Short task »
In the data below, swap every "header bar" for "title bar" and reproduce the lines with nothing else altered. Omit the pictures from your output.

* begin Dataset records *

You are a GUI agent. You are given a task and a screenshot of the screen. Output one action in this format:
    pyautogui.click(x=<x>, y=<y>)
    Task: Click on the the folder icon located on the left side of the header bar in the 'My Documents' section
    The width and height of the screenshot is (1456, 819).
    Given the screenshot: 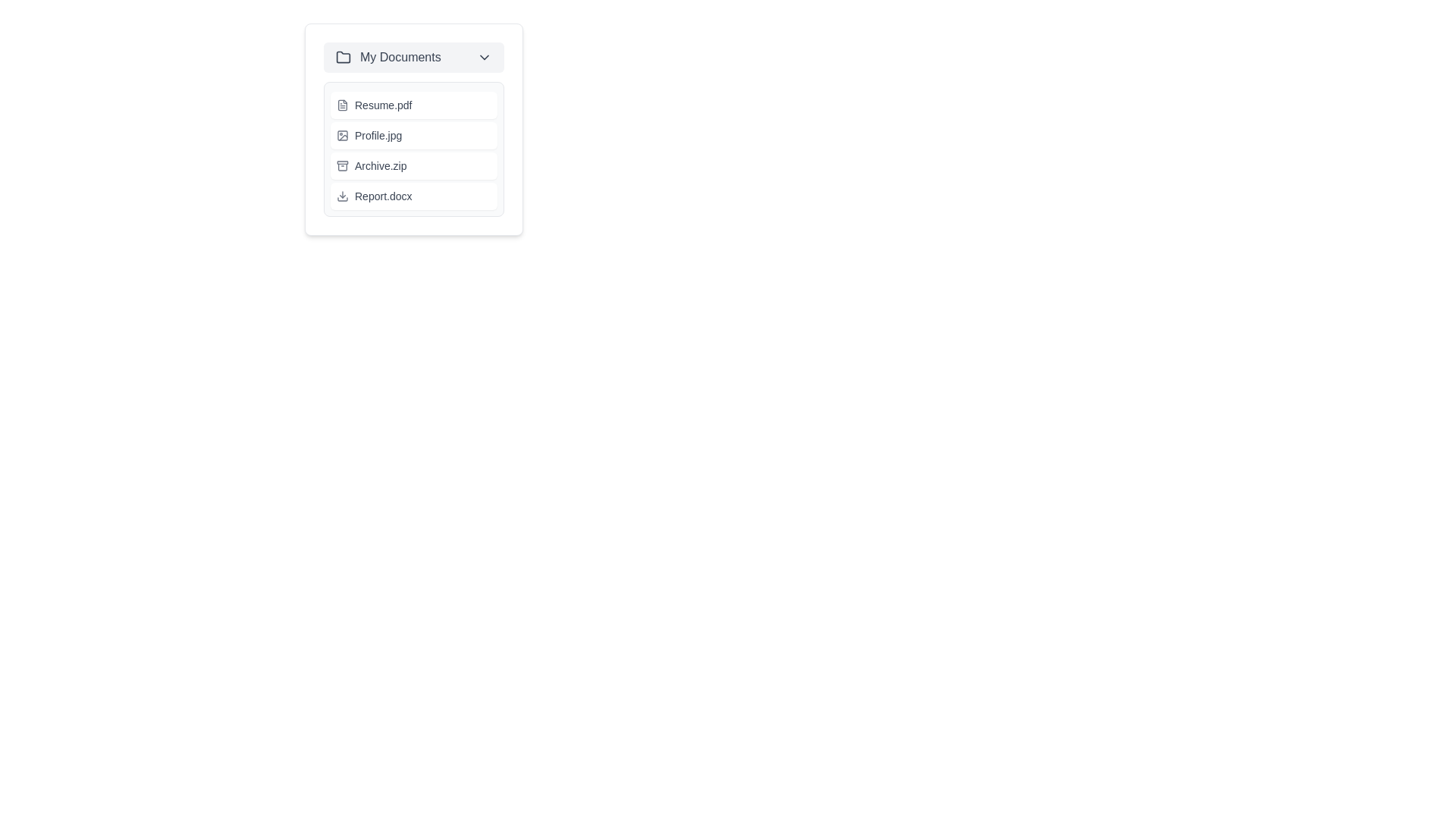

* end Dataset records *

Output of the task »
You are a GUI agent. You are given a task and a screenshot of the screen. Output one action in this format:
    pyautogui.click(x=<x>, y=<y>)
    Task: Click on the the folder icon located on the left side of the title bar in the 'My Documents' section
    The width and height of the screenshot is (1456, 819).
    Given the screenshot: 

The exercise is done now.